■ PROBLEM TO WORK ON: Copy word for word the lines from the start of the records through the line that contains "This screenshot has height=600, width=800.", both included.

Top of GIVEN RECORDS

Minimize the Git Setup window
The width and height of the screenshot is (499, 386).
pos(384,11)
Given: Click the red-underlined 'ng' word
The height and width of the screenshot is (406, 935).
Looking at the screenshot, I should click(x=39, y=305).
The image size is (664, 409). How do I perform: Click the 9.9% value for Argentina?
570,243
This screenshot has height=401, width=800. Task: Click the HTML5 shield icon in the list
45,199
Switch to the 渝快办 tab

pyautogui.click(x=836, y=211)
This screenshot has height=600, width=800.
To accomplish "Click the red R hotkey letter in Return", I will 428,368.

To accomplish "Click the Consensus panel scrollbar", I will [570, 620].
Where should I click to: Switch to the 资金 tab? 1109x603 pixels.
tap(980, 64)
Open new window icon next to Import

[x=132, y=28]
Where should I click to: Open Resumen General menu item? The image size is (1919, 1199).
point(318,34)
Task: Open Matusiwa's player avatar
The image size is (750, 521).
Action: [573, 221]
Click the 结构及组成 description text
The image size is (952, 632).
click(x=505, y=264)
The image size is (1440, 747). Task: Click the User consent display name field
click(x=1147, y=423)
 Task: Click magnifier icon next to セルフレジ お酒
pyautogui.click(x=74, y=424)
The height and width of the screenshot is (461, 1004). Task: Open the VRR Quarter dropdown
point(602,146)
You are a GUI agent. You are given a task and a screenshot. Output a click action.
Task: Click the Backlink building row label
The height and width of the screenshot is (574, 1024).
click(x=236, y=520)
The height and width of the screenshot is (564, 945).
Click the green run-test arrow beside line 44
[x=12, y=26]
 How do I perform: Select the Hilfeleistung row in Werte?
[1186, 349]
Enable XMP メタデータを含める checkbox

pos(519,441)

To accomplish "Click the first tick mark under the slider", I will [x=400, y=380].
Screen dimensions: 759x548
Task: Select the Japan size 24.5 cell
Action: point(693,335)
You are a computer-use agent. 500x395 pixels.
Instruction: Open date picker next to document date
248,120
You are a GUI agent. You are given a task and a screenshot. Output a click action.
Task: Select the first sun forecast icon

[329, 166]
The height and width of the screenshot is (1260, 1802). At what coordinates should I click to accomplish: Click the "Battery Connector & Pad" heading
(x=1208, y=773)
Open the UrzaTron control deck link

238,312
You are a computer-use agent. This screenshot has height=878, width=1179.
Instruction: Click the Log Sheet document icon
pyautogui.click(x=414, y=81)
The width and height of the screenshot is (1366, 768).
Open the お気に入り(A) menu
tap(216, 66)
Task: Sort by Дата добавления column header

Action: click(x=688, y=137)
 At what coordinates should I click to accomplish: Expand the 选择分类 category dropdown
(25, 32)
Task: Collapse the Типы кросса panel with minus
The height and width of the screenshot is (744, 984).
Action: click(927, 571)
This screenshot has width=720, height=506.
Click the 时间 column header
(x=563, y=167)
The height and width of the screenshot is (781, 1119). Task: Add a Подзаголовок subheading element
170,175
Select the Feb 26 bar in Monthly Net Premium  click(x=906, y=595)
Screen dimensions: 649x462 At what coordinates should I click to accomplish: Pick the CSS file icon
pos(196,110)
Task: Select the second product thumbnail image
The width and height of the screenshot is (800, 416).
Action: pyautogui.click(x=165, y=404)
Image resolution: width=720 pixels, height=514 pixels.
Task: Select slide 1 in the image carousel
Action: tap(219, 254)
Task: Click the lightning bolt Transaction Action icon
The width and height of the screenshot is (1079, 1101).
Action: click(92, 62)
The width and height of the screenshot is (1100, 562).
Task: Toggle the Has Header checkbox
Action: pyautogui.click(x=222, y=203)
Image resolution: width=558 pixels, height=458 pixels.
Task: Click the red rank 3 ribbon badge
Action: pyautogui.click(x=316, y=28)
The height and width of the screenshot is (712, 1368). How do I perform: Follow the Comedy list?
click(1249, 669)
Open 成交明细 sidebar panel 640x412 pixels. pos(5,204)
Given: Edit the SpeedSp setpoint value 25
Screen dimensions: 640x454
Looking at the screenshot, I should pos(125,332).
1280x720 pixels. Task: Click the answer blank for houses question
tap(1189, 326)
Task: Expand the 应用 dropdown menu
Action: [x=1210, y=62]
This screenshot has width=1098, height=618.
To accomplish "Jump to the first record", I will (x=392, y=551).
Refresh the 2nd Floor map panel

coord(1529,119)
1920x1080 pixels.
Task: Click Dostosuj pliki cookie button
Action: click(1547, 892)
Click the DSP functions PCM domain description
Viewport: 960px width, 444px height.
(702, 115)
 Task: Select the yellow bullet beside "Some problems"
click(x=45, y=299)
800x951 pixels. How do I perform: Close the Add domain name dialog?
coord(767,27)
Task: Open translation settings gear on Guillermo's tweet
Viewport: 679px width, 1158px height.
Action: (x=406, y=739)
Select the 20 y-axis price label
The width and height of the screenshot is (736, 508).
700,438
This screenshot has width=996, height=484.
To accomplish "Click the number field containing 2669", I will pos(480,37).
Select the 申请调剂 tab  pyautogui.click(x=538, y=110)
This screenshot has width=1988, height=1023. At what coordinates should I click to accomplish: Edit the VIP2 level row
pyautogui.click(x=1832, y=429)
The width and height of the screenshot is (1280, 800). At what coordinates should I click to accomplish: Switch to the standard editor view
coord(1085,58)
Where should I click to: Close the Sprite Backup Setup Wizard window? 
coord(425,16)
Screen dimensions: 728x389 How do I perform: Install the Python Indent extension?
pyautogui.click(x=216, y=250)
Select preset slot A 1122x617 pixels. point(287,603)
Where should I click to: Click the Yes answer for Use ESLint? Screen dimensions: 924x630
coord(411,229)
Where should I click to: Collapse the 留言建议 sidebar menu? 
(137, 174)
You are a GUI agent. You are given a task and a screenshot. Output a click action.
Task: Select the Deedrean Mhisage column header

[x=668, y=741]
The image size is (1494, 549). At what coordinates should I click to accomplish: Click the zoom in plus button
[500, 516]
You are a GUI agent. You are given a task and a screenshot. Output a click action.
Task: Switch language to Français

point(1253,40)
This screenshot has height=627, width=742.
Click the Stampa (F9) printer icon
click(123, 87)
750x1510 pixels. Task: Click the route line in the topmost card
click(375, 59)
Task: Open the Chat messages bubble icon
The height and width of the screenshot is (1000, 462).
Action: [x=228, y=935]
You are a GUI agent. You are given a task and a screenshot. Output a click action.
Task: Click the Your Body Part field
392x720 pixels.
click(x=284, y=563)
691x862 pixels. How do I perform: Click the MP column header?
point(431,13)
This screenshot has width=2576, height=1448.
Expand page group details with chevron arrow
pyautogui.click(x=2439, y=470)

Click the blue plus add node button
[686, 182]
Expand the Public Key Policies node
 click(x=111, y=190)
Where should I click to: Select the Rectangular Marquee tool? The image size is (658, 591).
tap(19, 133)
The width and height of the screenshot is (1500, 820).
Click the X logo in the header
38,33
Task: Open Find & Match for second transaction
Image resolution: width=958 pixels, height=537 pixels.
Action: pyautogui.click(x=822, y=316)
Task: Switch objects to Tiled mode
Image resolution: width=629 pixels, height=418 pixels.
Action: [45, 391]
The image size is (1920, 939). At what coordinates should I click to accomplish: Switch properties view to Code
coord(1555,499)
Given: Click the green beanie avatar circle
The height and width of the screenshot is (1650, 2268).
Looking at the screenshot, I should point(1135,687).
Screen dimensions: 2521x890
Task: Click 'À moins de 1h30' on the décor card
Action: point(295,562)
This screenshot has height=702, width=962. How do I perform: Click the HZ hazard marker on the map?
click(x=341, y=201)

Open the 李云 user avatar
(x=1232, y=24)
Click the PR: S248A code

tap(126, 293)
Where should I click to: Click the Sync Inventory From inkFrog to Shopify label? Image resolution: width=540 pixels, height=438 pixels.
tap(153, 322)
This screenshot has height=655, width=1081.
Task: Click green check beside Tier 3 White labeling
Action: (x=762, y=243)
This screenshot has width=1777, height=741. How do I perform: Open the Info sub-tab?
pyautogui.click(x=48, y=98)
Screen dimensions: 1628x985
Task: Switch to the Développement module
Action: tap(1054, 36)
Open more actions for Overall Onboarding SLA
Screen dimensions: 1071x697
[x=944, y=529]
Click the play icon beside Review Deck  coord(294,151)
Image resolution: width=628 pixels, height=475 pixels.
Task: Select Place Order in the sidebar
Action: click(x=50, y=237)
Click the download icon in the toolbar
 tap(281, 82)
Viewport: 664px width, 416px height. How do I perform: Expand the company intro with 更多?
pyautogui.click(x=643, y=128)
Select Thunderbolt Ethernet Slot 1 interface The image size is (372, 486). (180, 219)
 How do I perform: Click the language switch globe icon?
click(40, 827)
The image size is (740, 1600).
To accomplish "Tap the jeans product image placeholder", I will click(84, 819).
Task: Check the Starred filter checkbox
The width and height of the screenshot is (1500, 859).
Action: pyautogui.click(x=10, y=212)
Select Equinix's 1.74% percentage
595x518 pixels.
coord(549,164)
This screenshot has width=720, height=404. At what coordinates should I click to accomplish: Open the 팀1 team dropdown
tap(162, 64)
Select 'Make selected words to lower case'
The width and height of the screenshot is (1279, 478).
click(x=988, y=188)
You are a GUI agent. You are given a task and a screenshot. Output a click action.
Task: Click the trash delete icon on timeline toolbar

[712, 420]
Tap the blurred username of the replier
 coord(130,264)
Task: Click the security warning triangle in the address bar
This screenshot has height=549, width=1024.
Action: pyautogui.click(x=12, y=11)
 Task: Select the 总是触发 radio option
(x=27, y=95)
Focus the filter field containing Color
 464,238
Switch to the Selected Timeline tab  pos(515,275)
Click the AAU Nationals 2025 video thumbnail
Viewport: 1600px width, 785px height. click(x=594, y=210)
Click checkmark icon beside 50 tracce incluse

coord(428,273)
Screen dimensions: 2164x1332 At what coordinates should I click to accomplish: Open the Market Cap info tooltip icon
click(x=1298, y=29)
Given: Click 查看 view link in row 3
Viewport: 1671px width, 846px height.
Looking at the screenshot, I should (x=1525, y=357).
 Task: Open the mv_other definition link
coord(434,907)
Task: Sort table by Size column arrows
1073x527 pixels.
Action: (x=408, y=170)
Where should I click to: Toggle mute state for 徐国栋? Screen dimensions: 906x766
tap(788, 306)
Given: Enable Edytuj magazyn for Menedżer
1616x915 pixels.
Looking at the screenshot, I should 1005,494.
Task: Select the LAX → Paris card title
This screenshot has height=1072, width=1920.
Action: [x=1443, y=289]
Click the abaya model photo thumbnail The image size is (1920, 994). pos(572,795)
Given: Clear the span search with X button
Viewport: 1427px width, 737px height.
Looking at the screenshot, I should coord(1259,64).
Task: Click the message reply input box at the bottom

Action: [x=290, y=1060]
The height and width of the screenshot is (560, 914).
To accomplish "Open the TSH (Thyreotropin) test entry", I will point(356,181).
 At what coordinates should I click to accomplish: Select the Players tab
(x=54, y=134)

Bottom of GIVEN RECORDS

■ RESULT FOR THIS EXERCISE:
Minimize the Git Setup window
The width and height of the screenshot is (499, 386).
pos(384,11)
Given: Click the red-underlined 'ng' word
The height and width of the screenshot is (406, 935).
Looking at the screenshot, I should click(x=39, y=305).
The image size is (664, 409). How do I perform: Click the 9.9% value for Argentina?
570,243
This screenshot has height=401, width=800. Task: Click the HTML5 shield icon in the list
45,199
Switch to the 渝快办 tab

pyautogui.click(x=836, y=211)
This screenshot has height=600, width=800.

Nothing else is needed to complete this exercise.